**Extrait du communiqué:**
⟨

— Publié le 24 juillet 2016

Décision de la commission exécutive du CIO concernant la participation des athlètes russes aux Jeux de Rio

Communiqué

La commission exécutive du CIO a examiné aujourd’hui la question de la participation des athlètes russes aux Jeux Olympiques de Rio 2016. Dans ses délibérations, la commission exécutive a été guidée par une règle fondamentale de la Charte olympique, à savoir protéger les athlètes intègres et la probité du sport.

Les discussions ont porté sur le rapport d’enquête indépendante de l’Agence Mondiale Antidopage (AMA) rédigé par le professeur Richard McLaren, la décision du Tribunal Arbitral du Sport (TAS) du 21 juillet 2016 concernant les règles de l’Association internationale des fédérations d’athlétisme (IAAF) et la participation des athlètes russes aux compétitions d’athlétisme régies par l’IAAF, ainsi que la Charte olympique et le Code mondial antidopage.

Compte tenu de l’urgence de la situation, les Jeux Olympiques de Rio 2016 commençant dans 12 jours et le processus d’inscription des athlètes étant déjà en cours, la commission exécutive du CIO se devait de prendre une décision préliminaire quant à la participation des athlètes russes à Rio de Janeiro. Le Prof. McLaren déclare dans son rapport que celui-ci « remplit partiellement le mandat de la personne indépendante ». C’est pourquoi le CIO est favorable à sa demande de poursuivre son travail pour le finaliser. D’un autre côté, cette situation présente un caractère d’urgence pour le CIO dans la mesure où il ne reste plus assez de temps pour que le CIO fasse procéder aux auditions des athlètes, officiels et organisations concernés.

La commission exécutive du CIO a donné au Comité National Olympique russe (ROC) la possibilité de venir plaider sa cause et celle des athlètes russes. C’est M. Alexander Zhukov, président du Comité Olympique Russe, qui est venu le faire au début de la conférence téléphonique tenue par la commission exécutive, qu’il a quittée immédiatement après sa présentation.

⟩

**Consignes:**
A. Selon le communiqué, qui a plaidé la cause des athlètes russes devant la commission exécutive du CIO ?
B. Reprenez le communiqué sur la participation des athlètes russes aux Jeux de Rio et poursuivez-le à partir de son dernier paragraphe.
Le matériel présenté plus bas n'est pas nécessaire.

**Données enregistrées:**
⟨

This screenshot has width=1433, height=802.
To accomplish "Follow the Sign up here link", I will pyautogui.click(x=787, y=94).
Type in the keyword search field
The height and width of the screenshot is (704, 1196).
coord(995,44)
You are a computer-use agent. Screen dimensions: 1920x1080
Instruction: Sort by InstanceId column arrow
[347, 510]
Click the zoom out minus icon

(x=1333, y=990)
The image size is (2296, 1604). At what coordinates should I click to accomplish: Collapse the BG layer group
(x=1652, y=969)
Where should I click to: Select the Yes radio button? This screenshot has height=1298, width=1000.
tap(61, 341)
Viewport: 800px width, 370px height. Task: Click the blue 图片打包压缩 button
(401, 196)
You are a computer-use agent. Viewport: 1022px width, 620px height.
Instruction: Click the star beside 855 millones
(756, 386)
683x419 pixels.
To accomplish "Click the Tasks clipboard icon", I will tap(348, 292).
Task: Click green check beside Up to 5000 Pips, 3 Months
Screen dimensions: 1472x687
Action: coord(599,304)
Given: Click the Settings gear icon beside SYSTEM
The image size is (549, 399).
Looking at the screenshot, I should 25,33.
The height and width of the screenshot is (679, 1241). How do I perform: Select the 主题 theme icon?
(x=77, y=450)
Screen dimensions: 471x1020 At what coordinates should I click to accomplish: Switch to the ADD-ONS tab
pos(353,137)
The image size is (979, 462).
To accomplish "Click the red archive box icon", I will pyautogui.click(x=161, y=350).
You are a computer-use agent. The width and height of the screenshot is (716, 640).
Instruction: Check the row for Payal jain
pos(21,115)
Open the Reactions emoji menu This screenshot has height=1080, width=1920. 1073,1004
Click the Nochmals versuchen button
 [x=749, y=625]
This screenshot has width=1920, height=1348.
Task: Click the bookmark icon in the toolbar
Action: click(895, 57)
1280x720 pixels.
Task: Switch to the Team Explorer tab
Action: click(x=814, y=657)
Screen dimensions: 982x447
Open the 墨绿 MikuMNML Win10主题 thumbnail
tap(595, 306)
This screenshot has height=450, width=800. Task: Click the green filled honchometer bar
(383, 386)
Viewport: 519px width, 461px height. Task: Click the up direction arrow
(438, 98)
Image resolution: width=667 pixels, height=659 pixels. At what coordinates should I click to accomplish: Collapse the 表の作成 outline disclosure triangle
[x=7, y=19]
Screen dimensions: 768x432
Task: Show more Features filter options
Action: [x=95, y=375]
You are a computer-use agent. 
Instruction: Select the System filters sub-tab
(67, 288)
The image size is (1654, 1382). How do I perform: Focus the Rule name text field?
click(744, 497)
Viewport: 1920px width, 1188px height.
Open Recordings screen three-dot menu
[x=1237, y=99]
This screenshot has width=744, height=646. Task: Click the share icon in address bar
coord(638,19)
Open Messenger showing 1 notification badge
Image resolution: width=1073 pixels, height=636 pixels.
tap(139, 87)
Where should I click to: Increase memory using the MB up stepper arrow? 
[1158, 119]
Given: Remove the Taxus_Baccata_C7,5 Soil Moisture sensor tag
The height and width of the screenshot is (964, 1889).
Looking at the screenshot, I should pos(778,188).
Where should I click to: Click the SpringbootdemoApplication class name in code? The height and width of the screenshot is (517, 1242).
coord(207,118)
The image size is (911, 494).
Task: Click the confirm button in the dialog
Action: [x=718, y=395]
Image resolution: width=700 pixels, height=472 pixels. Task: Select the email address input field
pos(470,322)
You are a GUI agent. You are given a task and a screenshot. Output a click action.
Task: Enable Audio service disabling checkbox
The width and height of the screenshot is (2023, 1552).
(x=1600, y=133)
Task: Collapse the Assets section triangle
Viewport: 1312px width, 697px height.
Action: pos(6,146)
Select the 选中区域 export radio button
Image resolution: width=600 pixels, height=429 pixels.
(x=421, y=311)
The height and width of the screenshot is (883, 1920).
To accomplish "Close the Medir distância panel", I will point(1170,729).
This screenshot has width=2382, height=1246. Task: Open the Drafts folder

⟩

**Réponses par consigne:**
A. M. Alexander Zhukov, président du Comité Olympique Russe.

B.
Durant son intervention, M. Zhukov a expliqué que la Fédération de Russie et le ROC s’engageaient à coopérer pleinement avec toutes les organisations internationales afin de faire la lumière sur tous les éléments de ce dossier. Il a également donné l’assurance que le ROC allait opérer une vaste et complète restructuration du système russe de lutte contre le dopage. À ce propos, il a souligné que le ROC était attaché au sport propre et qu’il œuvrerait pour un sport propre en Russie.

M. Zhukov a en outre déclaré que tous les athlètes russes sélectionnés pour les Jeux Olympiques de Rio 2016 ont été contrôlés au cours des six derniers mois par des agences antidopage étrangères. Les échantillons ont été prélevés par des officiers de contrôle du dopage étrangers et analysés dans des laboratoires étrangers. Les athlètes russes qui ont participé aux différentes compétitions dans tous les sports ont fait l’objet de plus de 3.000 contrôles de dopage. Les résultats se sont révélés négatifs dans leur grande majorité.

La commission exécutive du CIO a discuté de la position à adopter face au ROC. À ce propos, elle a relevé que le rapport d’enquête indépendante ne tirait aucune conclusion à l’encontre du ROC en tant qu’institution.

La commission exécutive du CIO a par ailleurs pris note d’une lettre datée du 23 juillet 2016 adressée par la Fédération internationale de tir sportif (ISSF). Dans cette lettre, l’ISSF confirme avoir reçu de l’AMA des informations sur les trois « échantillons escamotés » concernant le tir. L’ISSF indique que ces trois échantillons, au moment où les résultats d’analyse avaient été communiqués, avaient été enregistrés comme positifs dans le système de gestion des résultats ADAMS de l’AMA, et que toutes les procédures de gestion des résultats ont déjà été suivies.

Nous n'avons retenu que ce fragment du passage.